We should make webapps for everything. When done properly they are as fast as native apps, can work on any device and do not require a dev license or account.

[–] Lemminary@lemmy.world 8 points 10 hours ago (2 children)

They're now supported on Firefox on Android, so good news!

[–] Dentzy@sh.itjust.works 2 points 6 hours ago

About time!

Thanks for the great news!

[–] FishFace@lemmy.world 2 points 9 hours ago (1 children)

Webapps are now supported on Firefox? Holy smokes!

[–] Lemminary@lemmy.world 0 points 6 hours ago (1 children)
[–] FishFace@lemmy.world 1 points 5 hours ago (1 children)

I don't know what that button does but I'm fairly sure it's not about support for web-apps. Firefox has always supported web-apps, because web-apps are just interactive websites.

[–] Lemminary@lemmy.world 2 points 5 hours ago* (last edited 5 hours ago) (1 children)

It's the button to pin a PWA to the taskbar by reading the manifest.json

https://www.maketecheasier.com/enable-progressive-web-apps-firefox/

Firefox has always supported web-apps, because web-apps are just interactive websites

That's from August, when support was added back after the feature being dropped in 2020.

Mozilla has released Firefox 143.0. The update lets users pin web apps to the taskbar, but only on Windows.

About a month [ago], I reported that progressive web apps (PWAs) are available via Firefox's Labs. Now, the feature is available for everyone on Windows.

This is for the September 16 update.

https://www.ghacks.net/2025/09/16/mozilla-firefox-143-0-adds-support-for-progressive-web-apps-copilot-on-sidebar-important-dates-in-the-address-bar/

[–] FishFace@lemmy.world 1 points 4 hours ago

Progressive Web-apps are a particular kind of web-app. The person you replied to just referred to "webapps", not this special kind of web-app. Firefox has always supported web-apps.

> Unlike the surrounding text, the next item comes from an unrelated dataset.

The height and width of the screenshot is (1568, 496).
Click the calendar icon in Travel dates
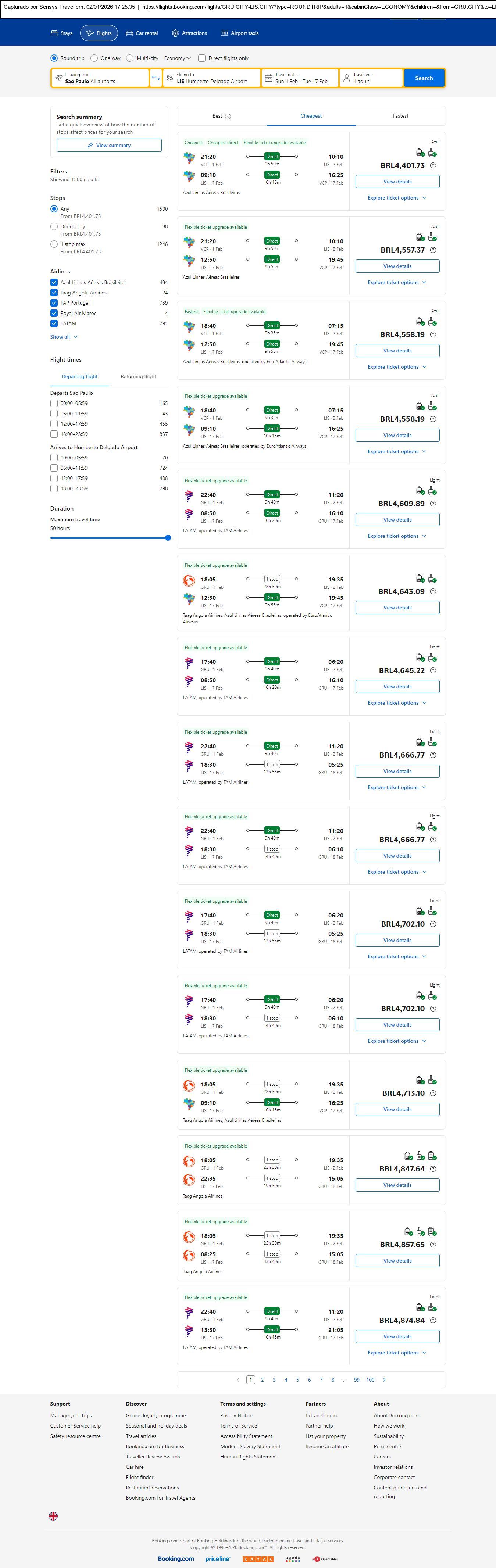point(268,78)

The nature of progressive web-apps means that you can use them even if the browser doesn't explicitly support them. All that explicit support does is wrap the web-app in an icon and reduced browser window.

[–] darklamer@lemmy.dbzer0.com 2 points 9 hours ago

Funny thing: before the App Store, the original plan for the iPhone was that all third-party apps should be webapps.

[–] donalonzo@lemmy.world 3 points 11 hours ago* (last edited 11 hours ago)

Completely agreed. Nowadays we even have WASM that can run more advanced things, and may even give webapps sandboxed capabilities, and can be run natively on any device with a WASM runtime.